Rescue the Perishing

by | Feb 4, 2024 | Missions

Editor’s Note: This post was written on the ground last year, during a vision trip to a West Asian city. During the trip, team members prayer-walked the city and asked the Lord to rescue and redeem those who are perishing.

“God is great!
I bear witness that there is no God except the One God.
I bear witness that Muhammed is the messenger of God.
Hurry to prayer.
Hurry to salvation.
God is great!
There is no god except the One God.”

I was awakened by the sound of these words being repeated outside my bedroom window this morning. In the pre-dawn hours, a muezzin—the mosque official responsible for proclaiming the call to prayer—will issue this call to the millions of people in this city to wake up and come to the mosque for morning prayers. Another four times throughout the day, the call to prayer will sound. If you stay here long enough, it becomes white noise, no different than the sound of the trains rumbling by or the cars honking their horns to no avail.

But it shouldn’t just fade into the background. This sound, part and parcel of being in a city of 15 million-plus Muslim people, is a sound that beckons them away from the one true and living God and calls them into an eternity of separation from their Creator. The words of Proverbs 24:11 ring in my ears alongside the call to prayer:

“Rescue those who are being taken away to death;
hold back those who are stumbling to the slaughter.”

This Scripture should compel every one of us to explore our role in God’s great story of redemption for the peoples of the world. There are currently 1.9 billion followers of Islam around the world, the vast majority of whom live in places where there is little to no access to the gospel. The sound of the muezzin, far from white noise, is an audible call for us to reach those who are “being taken away to death.” 

One of the unique and emerging strategies to reach these places is through “church-based teams.” Church-based teams are groups of people sent from the same local church and planted on the field long-term with hopes of building a fruitful ministry in an unreached context.

In concert with our partners at Frontiers, Providence Church is praying that the Lord would raise up church-based teams to take the gospel into unreached places like the city I’m writing from today. These teams will be comprised of men and women, young and old, married and single, who decide that laying down their American lives for the sake of God’s global fame is worth it in the economy of God’s kingdom. A decision like that will only make sense in the context of eternity.

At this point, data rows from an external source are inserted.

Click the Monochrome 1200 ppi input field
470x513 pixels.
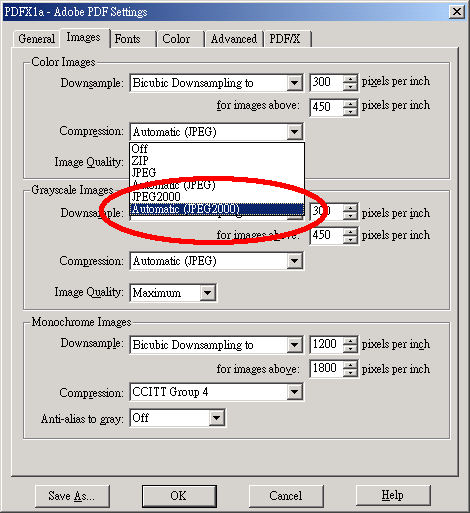(327, 344)
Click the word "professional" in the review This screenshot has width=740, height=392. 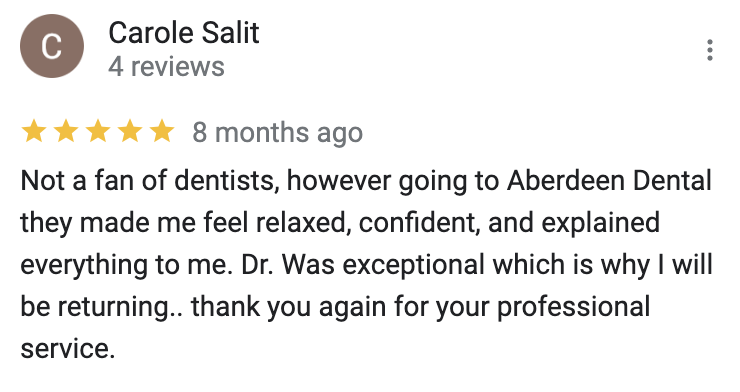[573, 307]
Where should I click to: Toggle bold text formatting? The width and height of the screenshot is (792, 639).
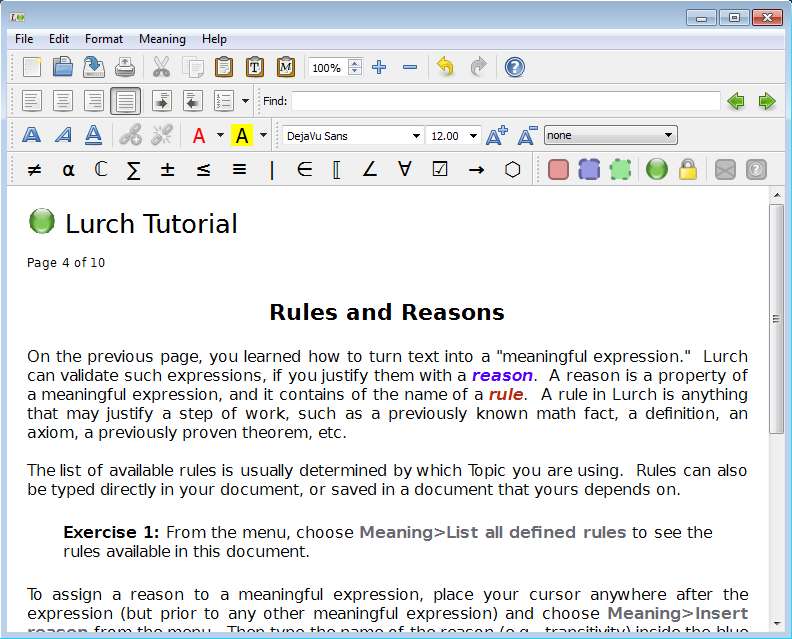click(x=32, y=135)
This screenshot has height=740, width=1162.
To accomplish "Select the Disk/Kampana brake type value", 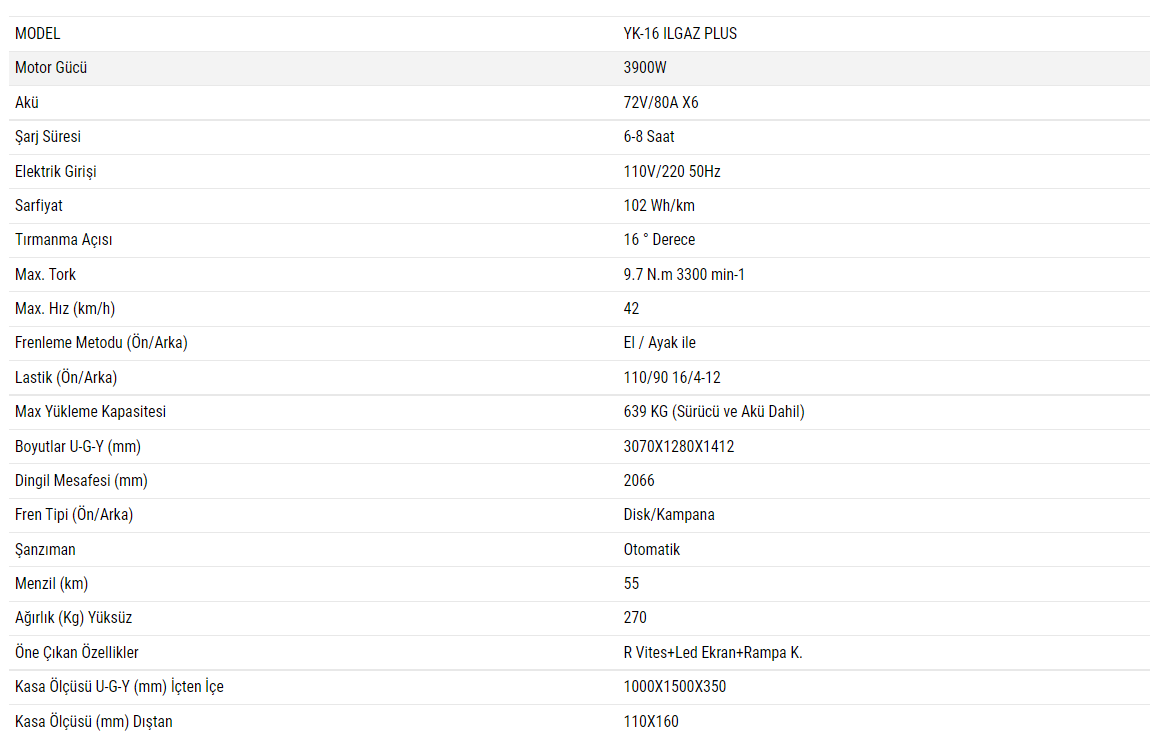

Church history is filled with stories of decisions like these. In August 1727, a wave of repentance and revival swept through the Moravian community in Herrnhut, Germany. This event was the signal fire that spawned a 24/7 prayer vigil that lasted for over 100 years and resulted in one of the largest movements of Christian missionaries in history. Five years later, two Moravian believers, David Nitchsmann and Johann Dober (the latter just 26 years old)  attempted unsuccessfully to sell themselves into slavery to take the gospel to slaves on the island of St. Thomas. As their ship slipped out of the Copenhagen harbor and into the waters of the North Sea for their journey, they waved goodbye to their family and friends for the last time and cried out, “May the Lamb that was slain receive the reward of his suffering!”

The reward: the worship of people from every tribe, tongue, and nation. The cost: our security, our comfort, and our convenience. In the scope of eternity, what could be a more sensible use of our lives?